## Begin Dataset excerpts
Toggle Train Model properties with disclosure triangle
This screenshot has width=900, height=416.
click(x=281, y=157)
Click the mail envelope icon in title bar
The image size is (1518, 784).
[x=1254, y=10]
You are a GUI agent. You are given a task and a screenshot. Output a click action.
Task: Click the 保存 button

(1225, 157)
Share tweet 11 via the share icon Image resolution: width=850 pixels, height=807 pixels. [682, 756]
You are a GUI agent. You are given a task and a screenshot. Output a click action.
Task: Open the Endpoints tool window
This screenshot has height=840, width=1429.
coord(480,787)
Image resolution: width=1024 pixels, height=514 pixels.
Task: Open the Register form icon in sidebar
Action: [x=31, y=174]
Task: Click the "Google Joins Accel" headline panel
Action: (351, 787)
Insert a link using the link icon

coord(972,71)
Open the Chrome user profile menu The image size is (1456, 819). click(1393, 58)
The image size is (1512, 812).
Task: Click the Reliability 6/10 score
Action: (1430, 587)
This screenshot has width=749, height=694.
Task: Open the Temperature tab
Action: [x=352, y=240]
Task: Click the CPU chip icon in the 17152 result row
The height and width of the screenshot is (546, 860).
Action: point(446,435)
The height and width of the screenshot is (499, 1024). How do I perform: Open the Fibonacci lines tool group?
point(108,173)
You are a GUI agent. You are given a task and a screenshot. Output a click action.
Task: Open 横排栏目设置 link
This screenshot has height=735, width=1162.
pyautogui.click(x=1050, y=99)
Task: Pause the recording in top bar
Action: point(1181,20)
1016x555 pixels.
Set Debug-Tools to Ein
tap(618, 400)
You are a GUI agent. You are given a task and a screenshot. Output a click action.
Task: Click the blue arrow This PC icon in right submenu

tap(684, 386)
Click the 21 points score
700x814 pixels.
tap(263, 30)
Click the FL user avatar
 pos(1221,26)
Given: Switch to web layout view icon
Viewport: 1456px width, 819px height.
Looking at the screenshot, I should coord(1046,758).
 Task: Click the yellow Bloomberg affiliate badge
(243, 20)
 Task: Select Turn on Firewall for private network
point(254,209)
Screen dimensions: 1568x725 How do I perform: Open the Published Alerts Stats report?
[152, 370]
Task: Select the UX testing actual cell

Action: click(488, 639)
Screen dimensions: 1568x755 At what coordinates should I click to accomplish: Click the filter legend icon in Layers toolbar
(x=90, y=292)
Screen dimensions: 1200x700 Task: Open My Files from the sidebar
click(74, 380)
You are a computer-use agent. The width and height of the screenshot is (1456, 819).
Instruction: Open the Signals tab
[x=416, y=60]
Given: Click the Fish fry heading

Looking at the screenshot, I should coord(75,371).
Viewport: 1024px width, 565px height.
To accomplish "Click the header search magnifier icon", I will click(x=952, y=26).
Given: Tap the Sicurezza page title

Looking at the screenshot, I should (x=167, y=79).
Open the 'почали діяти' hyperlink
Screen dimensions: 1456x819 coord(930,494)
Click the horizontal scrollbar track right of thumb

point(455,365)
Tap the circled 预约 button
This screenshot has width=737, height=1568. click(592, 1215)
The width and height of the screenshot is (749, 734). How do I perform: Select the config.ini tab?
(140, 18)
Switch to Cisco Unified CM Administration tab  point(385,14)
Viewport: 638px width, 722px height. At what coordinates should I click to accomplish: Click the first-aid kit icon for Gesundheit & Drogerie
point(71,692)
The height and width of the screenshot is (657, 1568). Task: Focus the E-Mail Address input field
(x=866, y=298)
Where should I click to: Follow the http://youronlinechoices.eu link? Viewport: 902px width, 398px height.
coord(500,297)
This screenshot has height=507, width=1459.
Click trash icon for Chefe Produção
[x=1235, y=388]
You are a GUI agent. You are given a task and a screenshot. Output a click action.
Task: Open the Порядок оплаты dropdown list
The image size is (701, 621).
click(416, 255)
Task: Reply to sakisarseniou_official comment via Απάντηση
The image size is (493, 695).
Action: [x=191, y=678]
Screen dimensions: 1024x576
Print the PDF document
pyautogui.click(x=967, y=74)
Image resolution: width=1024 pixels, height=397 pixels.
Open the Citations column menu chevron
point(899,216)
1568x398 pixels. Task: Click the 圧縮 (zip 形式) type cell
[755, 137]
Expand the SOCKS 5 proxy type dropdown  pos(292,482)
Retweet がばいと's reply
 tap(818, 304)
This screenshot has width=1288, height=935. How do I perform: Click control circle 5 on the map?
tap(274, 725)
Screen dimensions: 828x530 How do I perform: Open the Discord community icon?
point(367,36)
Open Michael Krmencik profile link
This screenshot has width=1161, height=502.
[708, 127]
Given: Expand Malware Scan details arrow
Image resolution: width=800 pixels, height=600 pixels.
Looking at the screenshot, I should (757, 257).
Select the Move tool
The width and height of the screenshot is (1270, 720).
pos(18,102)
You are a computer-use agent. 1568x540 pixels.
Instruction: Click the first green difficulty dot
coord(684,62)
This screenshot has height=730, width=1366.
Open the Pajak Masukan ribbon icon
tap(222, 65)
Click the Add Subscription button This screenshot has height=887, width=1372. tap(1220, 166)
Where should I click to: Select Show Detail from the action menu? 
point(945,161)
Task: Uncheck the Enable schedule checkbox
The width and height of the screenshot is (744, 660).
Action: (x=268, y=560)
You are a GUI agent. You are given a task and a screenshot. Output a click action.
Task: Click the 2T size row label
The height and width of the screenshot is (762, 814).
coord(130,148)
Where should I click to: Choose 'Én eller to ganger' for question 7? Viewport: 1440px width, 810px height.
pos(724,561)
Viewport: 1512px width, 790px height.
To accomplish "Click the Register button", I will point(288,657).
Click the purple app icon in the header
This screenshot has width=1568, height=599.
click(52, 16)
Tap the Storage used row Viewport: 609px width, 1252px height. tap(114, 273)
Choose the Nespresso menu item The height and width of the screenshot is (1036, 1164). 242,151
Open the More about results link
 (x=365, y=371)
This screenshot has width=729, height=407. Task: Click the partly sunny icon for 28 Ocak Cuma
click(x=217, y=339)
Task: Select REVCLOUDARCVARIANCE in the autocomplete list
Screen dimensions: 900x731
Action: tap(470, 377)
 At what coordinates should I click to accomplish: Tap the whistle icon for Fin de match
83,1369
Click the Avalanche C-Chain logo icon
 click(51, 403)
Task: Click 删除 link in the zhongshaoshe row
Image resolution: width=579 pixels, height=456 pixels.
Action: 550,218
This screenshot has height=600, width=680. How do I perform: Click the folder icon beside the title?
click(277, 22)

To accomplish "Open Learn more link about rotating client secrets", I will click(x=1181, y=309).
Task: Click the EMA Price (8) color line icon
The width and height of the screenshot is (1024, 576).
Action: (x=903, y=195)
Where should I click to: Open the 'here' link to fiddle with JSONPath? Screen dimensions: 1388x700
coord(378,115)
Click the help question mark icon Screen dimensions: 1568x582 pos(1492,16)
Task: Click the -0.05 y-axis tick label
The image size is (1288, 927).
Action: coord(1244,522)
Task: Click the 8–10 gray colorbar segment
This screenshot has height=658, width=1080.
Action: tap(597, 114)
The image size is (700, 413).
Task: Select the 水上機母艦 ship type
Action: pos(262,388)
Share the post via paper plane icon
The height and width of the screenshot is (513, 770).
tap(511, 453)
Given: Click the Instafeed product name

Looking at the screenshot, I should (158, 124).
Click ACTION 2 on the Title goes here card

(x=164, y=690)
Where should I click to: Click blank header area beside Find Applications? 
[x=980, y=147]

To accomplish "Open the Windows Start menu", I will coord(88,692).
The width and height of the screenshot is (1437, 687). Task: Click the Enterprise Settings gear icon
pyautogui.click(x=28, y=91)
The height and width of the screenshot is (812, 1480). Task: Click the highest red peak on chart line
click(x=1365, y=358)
## End Dataset excerpts
▶ _Written task_
Convert the entries, starting with the line with "You are a computer-use agent. 1568x540" and going on through the line with "Action: (x=268, y=560)", into a two-column CSV with the headers text and answer. Each entry gets one row, with each field in double quotes and line breaks replaced by spaces.

▶ _Correct response_
text,answer
"You are a computer-use agent. 1568x540 pixels. Instruction: Click the first green difficulty dot","coord(684,62)"
"This screenshot has height=730, width=1366. Open the Pajak Masukan ribbon icon","tap(222, 65)"
"Click the Add Subscription button This screenshot has height=887, width=1372.","tap(1220, 166)"
"Where should I click to: Select Show Detail from the action menu?","point(945,161)"
"Task: Uncheck the Enable schedule checkbox The width and height of the screenshot is (744, 660).","Action: (x=268, y=560)"